Twins Sending Relief Messages
Image courtesy of © Mark J. Rebilas-USA TODAY SportsLooking at what we know thus far, the Twins have been connected to relievers like Brandon Kintzler, Steve Cishek, Fernando Rodney and Matt Belisle. Of that foursome, only Rodney has landed with the Twins. In 2018, he’ll be 41 years old, and the lone leftover (Belisle) will be 38. Other names they’ve been linked to include Tony Watson (32) and Addison Reed (28). Looking at the aforementioned names only Reed is under the age of 30. I think we can begin to glean something from this information.
As the Twins attack free agency, the bullpen from 2017 remains a concern. Derek Falvey and Thad Levine know that relief help needs to be brought in for this club to take the next step. With regard to relievers though, you generally want to be creative or good. Going the route of “good” can be a mistake waiting to happen. Handing out big contracts to names like Wade Davis or Greg Holland could end up preventing money being spent elsewhere, and is a situation that could blow up with a small case of the yips.
When it comes to relief pitching, finding outliers seems to be, in general, a much more fruitful endeavor. As Twins Daily’s Tom Froemming pointed out, Brandon Morrow and Tommy Hunter bother signed one year deals last offseason for less than $1.5m each. During the current offseason, both agreed to multi-year deals for multiple millions of dollars. Seth Stohs also pointed out the desire to sign the likes of Tony Sipp or Antonio Bastardo to multi-year deals for big money back in 2015. All across baseball, you can pick out relief contracts that resemble a pitcher being paid too much for too long.

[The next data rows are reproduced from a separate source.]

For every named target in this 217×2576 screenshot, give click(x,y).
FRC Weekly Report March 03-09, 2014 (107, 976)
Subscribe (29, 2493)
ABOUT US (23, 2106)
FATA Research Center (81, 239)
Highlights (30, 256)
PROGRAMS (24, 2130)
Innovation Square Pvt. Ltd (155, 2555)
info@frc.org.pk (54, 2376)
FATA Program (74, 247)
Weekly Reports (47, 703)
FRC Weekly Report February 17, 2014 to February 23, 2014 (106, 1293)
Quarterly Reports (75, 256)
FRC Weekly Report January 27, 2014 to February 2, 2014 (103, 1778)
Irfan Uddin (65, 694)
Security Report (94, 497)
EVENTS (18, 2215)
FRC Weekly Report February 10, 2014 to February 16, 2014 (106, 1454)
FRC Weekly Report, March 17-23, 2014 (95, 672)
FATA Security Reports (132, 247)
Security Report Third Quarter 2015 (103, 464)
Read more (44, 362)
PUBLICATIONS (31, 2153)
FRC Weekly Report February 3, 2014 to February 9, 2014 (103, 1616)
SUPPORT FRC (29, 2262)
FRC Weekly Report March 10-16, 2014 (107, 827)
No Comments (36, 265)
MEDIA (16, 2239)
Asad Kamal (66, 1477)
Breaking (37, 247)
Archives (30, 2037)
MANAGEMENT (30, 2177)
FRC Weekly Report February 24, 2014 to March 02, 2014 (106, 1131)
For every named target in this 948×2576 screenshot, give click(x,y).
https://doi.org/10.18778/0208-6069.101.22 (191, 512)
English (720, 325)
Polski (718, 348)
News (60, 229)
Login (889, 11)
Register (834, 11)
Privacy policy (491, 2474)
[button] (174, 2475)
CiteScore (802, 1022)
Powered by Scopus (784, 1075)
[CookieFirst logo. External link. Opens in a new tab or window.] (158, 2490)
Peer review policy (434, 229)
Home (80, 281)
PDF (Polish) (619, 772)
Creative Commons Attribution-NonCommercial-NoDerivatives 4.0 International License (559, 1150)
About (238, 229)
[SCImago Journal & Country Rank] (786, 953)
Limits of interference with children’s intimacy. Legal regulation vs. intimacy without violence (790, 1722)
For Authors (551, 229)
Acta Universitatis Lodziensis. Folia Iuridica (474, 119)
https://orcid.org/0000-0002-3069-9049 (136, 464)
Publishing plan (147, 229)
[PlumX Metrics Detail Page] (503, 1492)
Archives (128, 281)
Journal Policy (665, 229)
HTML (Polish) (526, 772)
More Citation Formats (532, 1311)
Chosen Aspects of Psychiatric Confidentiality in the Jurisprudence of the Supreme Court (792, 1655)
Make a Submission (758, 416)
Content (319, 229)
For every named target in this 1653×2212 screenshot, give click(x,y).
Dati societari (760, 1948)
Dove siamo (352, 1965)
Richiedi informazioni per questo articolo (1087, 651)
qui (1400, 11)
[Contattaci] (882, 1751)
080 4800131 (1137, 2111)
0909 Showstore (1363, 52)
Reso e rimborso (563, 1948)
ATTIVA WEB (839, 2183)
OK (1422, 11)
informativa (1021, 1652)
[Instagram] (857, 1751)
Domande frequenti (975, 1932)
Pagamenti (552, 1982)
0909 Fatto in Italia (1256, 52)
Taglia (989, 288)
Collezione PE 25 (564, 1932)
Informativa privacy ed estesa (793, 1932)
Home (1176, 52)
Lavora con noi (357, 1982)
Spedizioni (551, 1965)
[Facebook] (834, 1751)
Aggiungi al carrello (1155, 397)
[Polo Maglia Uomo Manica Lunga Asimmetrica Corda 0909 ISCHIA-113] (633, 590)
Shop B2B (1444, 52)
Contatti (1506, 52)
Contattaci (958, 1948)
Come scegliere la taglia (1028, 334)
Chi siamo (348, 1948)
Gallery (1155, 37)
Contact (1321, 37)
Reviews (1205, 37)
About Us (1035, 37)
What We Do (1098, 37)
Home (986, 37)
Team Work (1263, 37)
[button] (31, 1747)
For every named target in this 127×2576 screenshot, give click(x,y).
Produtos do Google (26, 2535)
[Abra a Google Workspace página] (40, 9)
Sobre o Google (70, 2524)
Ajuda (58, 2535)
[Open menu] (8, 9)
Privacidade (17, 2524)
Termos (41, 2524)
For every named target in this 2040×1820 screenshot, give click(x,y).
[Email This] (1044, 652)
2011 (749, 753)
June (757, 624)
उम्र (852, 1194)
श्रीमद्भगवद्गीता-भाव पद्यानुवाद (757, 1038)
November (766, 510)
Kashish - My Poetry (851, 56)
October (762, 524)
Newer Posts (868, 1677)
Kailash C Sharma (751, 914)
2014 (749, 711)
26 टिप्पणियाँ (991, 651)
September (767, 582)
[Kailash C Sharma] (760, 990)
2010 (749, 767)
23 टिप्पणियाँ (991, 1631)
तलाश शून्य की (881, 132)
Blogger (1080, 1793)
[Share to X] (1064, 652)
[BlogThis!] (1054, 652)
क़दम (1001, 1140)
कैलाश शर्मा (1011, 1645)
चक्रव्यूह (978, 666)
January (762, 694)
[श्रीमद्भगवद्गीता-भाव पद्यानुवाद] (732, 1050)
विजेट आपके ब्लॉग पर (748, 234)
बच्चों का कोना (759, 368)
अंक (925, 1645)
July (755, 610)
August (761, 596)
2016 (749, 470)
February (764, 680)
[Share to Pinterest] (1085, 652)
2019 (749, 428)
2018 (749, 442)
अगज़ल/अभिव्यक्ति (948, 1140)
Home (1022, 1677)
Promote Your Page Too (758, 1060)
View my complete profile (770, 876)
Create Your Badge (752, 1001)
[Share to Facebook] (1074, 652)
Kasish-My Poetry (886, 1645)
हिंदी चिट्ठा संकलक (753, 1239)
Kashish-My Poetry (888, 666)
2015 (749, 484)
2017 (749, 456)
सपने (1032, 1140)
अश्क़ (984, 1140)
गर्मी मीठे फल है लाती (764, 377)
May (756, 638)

Then, you have to take a look at what the Twins may be looking at from within. As things stand currently, Minnesota has more than a few promising arms on the horizon. Tyler Jay remains the top relief arm and should have a shot to get to the big leagues quickly. Felix Jorge could find himself factoring into the bullpen mix, and there are more than a few holdovers including John Curtiss, Alan Busenitz, J.T. Chargois, and even Jake Reed. Each of those guys has a relative amount of upside, and presents an ability to strike out big league hitters.
In signing Rodney, the Twins only continue to play into this perception. A one-year deal worth up to $6 million guarantees few things, but tells us plenty. Entering the 2018 season, the expectation should be that he’ll be the club’s closer. He posted a 10.6 K/9 and picked up 39 saves a year ago for the Diamondbacks. As a veteran presence, that should be welcomed out of the gate for Minnesota. As the season draws on though, nothing about his age or his contract cements him into that role over any of the previously noted youth.
What the Twins seem to be suggesting is that there’s a level of awareness regarding the deficiencies currently present on the big league roster. Relief help is obviously something Paul Molitor could use, but Derek Falvey and Thad Levine are also sending the message that they believe in what they have. Rodney, even with a good season, probably won’t be back in 2019 and another similar deal could be granted to the likes of Watson or Belisle.
As the season wears on, the front office would love nothing more than to watch Jay or Chargois develop into the next man up. Curtiss, Busenitz and Reed all have the profiles of effective setup men, and seeing them blossom into that would be a welcomed reality. By addressing current issues while also allowing future solutions to present themselves, the Twins have the best of both worlds.
Entering the 2018 season, the Minnesota Twins will try to take advantage of a potentially unique opportunity. With only the Cleveland Indians being competitive in the AL Central, they should find themselves no worse than the second best team in their division. With the rise of youth, they could soon overtake Cleveland at the top of the ladder. Rather than throwing all the chips in the basket right now, it appears the plan is to build consistently, using 2017 as a building block for the upcoming year and beyond.
Ideally, the Twins should sign another reliever to a contract similar to what Rodney just agreed to. Then, getting an impact starting pitcher could set them up nicely to make some noise. While not going all in on 2018, they’d have taken steps forward without sacrificing the long term viability of an extended run of competitiveness. To summarize, short term/high upside solutions in the pen, and a long term/high ceiling starter would make for one successful offseason.